The drunk effects of auto-brewery syndrome

Washington health care professionals may have heard about a quite rare medical condition known as auto-brewery syndrome. Relatively common in Japan but not often seen in the United States, it begins as a yeast that grows in the digestive system and converts to alcohol. Individuals who suffer from this disease are highly sensitive to carbohydrates such as mashed potatoes.

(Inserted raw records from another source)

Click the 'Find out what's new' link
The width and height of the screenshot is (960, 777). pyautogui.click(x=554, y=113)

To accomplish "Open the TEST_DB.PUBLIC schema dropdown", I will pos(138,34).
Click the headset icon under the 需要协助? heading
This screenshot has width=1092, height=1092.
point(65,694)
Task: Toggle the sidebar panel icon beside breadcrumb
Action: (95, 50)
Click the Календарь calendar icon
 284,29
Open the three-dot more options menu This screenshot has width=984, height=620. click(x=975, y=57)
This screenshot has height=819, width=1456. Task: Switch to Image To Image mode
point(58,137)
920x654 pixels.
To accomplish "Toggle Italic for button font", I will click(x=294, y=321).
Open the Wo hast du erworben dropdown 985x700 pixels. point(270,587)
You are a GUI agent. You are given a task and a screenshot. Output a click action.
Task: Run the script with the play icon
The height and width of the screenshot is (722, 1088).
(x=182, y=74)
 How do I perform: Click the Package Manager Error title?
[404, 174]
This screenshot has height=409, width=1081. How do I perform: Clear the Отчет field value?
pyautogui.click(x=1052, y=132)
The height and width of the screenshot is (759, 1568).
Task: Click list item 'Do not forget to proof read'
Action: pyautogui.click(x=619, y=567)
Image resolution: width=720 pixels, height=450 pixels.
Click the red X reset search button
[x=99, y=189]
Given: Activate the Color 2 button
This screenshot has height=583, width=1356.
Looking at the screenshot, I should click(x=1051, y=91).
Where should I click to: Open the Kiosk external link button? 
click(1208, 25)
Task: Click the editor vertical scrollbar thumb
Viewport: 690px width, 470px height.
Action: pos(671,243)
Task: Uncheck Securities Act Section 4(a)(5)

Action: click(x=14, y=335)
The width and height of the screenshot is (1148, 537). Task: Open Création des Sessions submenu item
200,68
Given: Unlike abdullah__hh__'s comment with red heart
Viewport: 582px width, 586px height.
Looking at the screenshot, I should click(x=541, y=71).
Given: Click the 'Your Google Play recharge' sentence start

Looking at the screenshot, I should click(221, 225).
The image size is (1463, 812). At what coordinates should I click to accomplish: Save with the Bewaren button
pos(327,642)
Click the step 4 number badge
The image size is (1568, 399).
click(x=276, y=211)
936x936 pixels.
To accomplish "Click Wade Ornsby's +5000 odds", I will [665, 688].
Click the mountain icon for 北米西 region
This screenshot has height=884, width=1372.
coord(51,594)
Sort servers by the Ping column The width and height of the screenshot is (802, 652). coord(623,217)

A study published in a scientific research journal in 2013 revealed how auto-brewery syndrome can affect its victims. Some of the ways this condition manifested itself in a few of the study participants is through unbalanced equilibrium, raised blood alcohol levels, irritable bowel syndrome, pain, low energy, and cognitive changes. Reports also indicate how this condition affected a woman who lived in New York. She was charged with a DUI due to the overwhelming symptoms that caused her to show signs of heavy drinking primarily in the eyes and through speech impairment.

The New York woman was fortunate to receive treatment before the condition became worse. She was able to reduce the symptoms with a medication called fluconazole and by eating healthy foods. When left untreated, victims may have to endure long-term discomfort or fatalities may occur.

A person who suffers from this type of condition could face more consequences than just indigestion or dizziness. If not diagnosed prior to a police traffic stop, driving under the influence charges could be issued without allowing the affected motorist to provide a valid explanation. An attorney who handles drunk driving could produce medical records that might result in a withdrawal of the charges by the prosecution.